• **AIM OF THE EXERCISE**
All the data beneath this line is to be reproduced exactly.

• **Collected data**

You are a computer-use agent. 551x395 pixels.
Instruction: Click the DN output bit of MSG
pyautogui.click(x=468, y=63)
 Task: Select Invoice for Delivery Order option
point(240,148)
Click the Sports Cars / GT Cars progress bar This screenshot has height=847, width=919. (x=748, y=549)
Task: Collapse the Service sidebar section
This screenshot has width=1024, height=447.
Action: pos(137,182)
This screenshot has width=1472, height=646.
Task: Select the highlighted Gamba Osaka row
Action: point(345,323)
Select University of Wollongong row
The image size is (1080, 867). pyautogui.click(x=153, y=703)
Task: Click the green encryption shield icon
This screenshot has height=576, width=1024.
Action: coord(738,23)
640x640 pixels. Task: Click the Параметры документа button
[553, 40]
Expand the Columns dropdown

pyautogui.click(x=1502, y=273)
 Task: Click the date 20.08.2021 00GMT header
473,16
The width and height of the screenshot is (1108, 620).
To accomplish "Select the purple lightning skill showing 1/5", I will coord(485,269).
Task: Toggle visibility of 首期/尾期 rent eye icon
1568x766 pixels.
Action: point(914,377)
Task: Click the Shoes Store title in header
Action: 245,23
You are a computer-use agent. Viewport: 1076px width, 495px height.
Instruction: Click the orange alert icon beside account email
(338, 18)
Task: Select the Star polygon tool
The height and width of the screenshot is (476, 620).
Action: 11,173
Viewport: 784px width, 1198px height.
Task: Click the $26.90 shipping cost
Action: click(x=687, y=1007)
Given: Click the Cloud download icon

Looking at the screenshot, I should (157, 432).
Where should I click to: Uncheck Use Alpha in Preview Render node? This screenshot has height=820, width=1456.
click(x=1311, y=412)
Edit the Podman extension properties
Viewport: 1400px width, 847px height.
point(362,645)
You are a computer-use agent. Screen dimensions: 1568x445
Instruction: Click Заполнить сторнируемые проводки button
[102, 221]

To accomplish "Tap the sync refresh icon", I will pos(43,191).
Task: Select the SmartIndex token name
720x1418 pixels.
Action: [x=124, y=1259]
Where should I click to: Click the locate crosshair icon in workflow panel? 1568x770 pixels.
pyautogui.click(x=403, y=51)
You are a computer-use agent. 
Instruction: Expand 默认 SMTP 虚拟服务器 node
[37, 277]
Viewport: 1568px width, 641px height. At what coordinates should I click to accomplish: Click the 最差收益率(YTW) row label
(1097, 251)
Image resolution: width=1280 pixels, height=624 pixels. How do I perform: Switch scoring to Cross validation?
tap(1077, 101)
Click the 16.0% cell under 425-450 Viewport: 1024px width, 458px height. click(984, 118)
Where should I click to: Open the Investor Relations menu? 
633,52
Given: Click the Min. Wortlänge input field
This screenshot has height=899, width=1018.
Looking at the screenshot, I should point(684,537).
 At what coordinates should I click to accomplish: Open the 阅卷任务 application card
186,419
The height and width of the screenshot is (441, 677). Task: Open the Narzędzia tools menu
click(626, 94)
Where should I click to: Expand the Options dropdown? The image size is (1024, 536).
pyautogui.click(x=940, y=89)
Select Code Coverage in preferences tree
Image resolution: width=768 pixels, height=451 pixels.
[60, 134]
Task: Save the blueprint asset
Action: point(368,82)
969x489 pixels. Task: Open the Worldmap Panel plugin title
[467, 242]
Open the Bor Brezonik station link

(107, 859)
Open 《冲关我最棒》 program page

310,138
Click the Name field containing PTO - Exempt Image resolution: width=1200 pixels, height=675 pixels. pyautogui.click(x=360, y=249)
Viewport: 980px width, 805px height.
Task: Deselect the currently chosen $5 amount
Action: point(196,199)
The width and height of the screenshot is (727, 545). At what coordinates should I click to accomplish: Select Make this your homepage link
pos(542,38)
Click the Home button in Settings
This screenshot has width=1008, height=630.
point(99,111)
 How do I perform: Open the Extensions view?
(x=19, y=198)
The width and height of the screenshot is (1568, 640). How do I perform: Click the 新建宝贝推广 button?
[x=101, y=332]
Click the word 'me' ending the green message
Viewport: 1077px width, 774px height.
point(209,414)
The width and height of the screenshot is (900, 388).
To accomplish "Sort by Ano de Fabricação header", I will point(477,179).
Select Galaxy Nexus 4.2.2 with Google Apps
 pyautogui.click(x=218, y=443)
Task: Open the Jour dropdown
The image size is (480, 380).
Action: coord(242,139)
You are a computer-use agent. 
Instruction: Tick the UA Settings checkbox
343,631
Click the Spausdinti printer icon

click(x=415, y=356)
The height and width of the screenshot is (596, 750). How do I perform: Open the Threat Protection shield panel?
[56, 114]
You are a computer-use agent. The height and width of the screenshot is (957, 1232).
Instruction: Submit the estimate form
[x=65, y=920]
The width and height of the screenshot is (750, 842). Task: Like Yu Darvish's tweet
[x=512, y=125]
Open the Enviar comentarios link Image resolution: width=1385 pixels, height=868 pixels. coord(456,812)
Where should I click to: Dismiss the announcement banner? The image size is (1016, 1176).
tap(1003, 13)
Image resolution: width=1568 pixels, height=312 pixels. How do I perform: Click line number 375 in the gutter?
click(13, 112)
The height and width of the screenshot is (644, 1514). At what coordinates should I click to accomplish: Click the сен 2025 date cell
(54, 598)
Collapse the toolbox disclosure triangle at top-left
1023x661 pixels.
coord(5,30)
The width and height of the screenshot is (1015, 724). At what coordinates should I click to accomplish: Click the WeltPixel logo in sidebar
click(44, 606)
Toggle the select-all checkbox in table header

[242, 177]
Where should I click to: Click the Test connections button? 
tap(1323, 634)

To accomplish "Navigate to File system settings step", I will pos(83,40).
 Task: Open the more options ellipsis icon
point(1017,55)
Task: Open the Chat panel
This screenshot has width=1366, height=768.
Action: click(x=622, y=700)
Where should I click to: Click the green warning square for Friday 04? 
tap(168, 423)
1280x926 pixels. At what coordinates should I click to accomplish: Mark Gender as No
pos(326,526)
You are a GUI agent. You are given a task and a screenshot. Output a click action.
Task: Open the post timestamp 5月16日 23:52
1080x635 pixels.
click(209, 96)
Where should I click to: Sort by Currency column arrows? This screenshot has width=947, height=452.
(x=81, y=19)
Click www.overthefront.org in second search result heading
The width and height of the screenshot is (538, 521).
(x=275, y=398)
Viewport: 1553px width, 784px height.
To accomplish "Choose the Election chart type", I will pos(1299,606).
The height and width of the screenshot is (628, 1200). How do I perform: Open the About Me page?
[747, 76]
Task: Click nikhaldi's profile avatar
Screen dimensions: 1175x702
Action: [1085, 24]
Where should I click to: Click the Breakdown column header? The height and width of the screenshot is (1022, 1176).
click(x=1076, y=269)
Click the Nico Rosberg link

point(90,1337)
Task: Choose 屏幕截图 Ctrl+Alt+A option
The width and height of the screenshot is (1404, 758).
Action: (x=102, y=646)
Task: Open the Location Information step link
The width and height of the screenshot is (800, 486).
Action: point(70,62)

• **SOLUTION TO THIS TASK**
You are a computer-use agent. 551x395 pixels.
Instruction: Click the DN output bit of MSG
pyautogui.click(x=468, y=63)
 Task: Select Invoice for Delivery Order option
point(240,148)
Click the Sports Cars / GT Cars progress bar This screenshot has height=847, width=919. (x=748, y=549)
Task: Collapse the Service sidebar section
This screenshot has width=1024, height=447.
Action: pos(137,182)
This screenshot has width=1472, height=646.
Task: Select the highlighted Gamba Osaka row
Action: point(345,323)
Select University of Wollongong row
The image size is (1080, 867). pyautogui.click(x=153, y=703)
Task: Click the green encryption shield icon
This screenshot has height=576, width=1024.
Action: coord(738,23)
640x640 pixels. Task: Click the Параметры документа button
[553, 40]
Expand the Columns dropdown

pyautogui.click(x=1502, y=273)
 Task: Click the date 20.08.2021 00GMT header
473,16
The width and height of the screenshot is (1108, 620).
To accomplish "Select the purple lightning skill showing 1/5", I will coord(485,269).
Task: Toggle visibility of 首期/尾期 rent eye icon
1568x766 pixels.
Action: point(914,377)
Task: Click the Shoes Store title in header
Action: 245,23
You are a computer-use agent. Viewport: 1076px width, 495px height.
Instruction: Click the orange alert icon beside account email
(338, 18)
Task: Select the Star polygon tool
The height and width of the screenshot is (476, 620).
Action: 11,173
Viewport: 784px width, 1198px height.
Task: Click the $26.90 shipping cost
Action: click(x=687, y=1007)
Given: Click the Cloud download icon

Looking at the screenshot, I should (157, 432).
Where should I click to: Uncheck Use Alpha in Preview Render node? This screenshot has height=820, width=1456.
click(x=1311, y=412)
Edit the Podman extension properties
Viewport: 1400px width, 847px height.
point(362,645)
You are a computer-use agent. Screen dimensions: 1568x445
Instruction: Click Заполнить сторнируемые проводки button
[102, 221]

To accomplish "Tap the sync refresh icon", I will pos(43,191).
Task: Select the SmartIndex token name
720x1418 pixels.
Action: [x=124, y=1259]
Where should I click to: Click the locate crosshair icon in workflow panel? 1568x770 pixels.
pyautogui.click(x=403, y=51)
You are a computer-use agent. 
Instruction: Expand 默认 SMTP 虚拟服务器 node
[37, 277]
Viewport: 1568px width, 641px height. At what coordinates should I click to accomplish: Click the 最差收益率(YTW) row label
(1097, 251)
Image resolution: width=1280 pixels, height=624 pixels. How do I perform: Switch scoring to Cross validation?
tap(1077, 101)
Click the 16.0% cell under 425-450 Viewport: 1024px width, 458px height. click(984, 118)
Where should I click to: Open the Investor Relations menu? 
633,52
Given: Click the Min. Wortlänge input field
This screenshot has height=899, width=1018.
Looking at the screenshot, I should point(684,537).
 At what coordinates should I click to accomplish: Open the 阅卷任务 application card
186,419
The height and width of the screenshot is (441, 677). Task: Open the Narzędzia tools menu
click(626, 94)
Where should I click to: Expand the Options dropdown? The image size is (1024, 536).
pyautogui.click(x=940, y=89)
Select Code Coverage in preferences tree
Image resolution: width=768 pixels, height=451 pixels.
[60, 134]
Task: Save the blueprint asset
Action: point(368,82)
969x489 pixels. Task: Open the Worldmap Panel plugin title
[467, 242]
Open the Bor Brezonik station link

(107, 859)
Open 《冲关我最棒》 program page

310,138
Click the Name field containing PTO - Exempt Image resolution: width=1200 pixels, height=675 pixels. pyautogui.click(x=360, y=249)
Viewport: 980px width, 805px height.
Task: Deselect the currently chosen $5 amount
Action: point(196,199)
The width and height of the screenshot is (727, 545). At what coordinates should I click to accomplish: Select Make this your homepage link
pos(542,38)
Click the Home button in Settings
This screenshot has width=1008, height=630.
point(99,111)
 How do I perform: Open the Extensions view?
(x=19, y=198)
The width and height of the screenshot is (1568, 640). How do I perform: Click the 新建宝贝推广 button?
[x=101, y=332]
Click the word 'me' ending the green message
Viewport: 1077px width, 774px height.
point(209,414)
The width and height of the screenshot is (900, 388).
To accomplish "Sort by Ano de Fabricação header", I will point(477,179).
Select Galaxy Nexus 4.2.2 with Google Apps
 pyautogui.click(x=218, y=443)
Task: Open the Jour dropdown
The image size is (480, 380).
Action: coord(242,139)
You are a computer-use agent. 
Instruction: Tick the UA Settings checkbox
343,631
Click the Spausdinti printer icon

click(x=415, y=356)
The height and width of the screenshot is (596, 750). How do I perform: Open the Threat Protection shield panel?
[56, 114]
You are a computer-use agent. The height and width of the screenshot is (957, 1232).
Instruction: Submit the estimate form
[x=65, y=920]
The width and height of the screenshot is (750, 842). Task: Like Yu Darvish's tweet
[x=512, y=125]
Open the Enviar comentarios link Image resolution: width=1385 pixels, height=868 pixels. coord(456,812)
Where should I click to: Dismiss the announcement banner? The image size is (1016, 1176).
tap(1003, 13)
Image resolution: width=1568 pixels, height=312 pixels. How do I perform: Click line number 375 in the gutter?
click(13, 112)
The height and width of the screenshot is (644, 1514). At what coordinates should I click to accomplish: Click the сен 2025 date cell
(54, 598)
Collapse the toolbox disclosure triangle at top-left
1023x661 pixels.
coord(5,30)
The width and height of the screenshot is (1015, 724). At what coordinates should I click to accomplish: Click the WeltPixel logo in sidebar
click(44, 606)
Toggle the select-all checkbox in table header

[242, 177]
Where should I click to: Click the Test connections button? 
tap(1323, 634)

To accomplish "Navigate to File system settings step", I will pos(83,40).
 Task: Open the more options ellipsis icon
point(1017,55)
Task: Open the Chat panel
This screenshot has width=1366, height=768.
Action: click(x=622, y=700)
Where should I click to: Click the green warning square for Friday 04? 
tap(168, 423)
1280x926 pixels. At what coordinates should I click to accomplish: Mark Gender as No
pos(326,526)
You are a GUI agent. You are given a task and a screenshot. Output a click action.
Task: Open the post timestamp 5月16日 23:52
1080x635 pixels.
click(209, 96)
Where should I click to: Sort by Currency column arrows? This screenshot has width=947, height=452.
(x=81, y=19)
Click www.overthefront.org in second search result heading
The width and height of the screenshot is (538, 521).
(x=275, y=398)
Viewport: 1553px width, 784px height.
To accomplish "Choose the Election chart type", I will pos(1299,606).
The height and width of the screenshot is (628, 1200). How do I perform: Open the About Me page?
[747, 76]
Task: Click nikhaldi's profile avatar
Screen dimensions: 1175x702
Action: [1085, 24]
Where should I click to: Click the Breakdown column header? The height and width of the screenshot is (1022, 1176).
click(x=1076, y=269)
Click the Nico Rosberg link

point(90,1337)
Task: Choose 屏幕截图 Ctrl+Alt+A option
The width and height of the screenshot is (1404, 758).
Action: (x=102, y=646)
Task: Open the Location Information step link
The width and height of the screenshot is (800, 486).
Action: point(70,62)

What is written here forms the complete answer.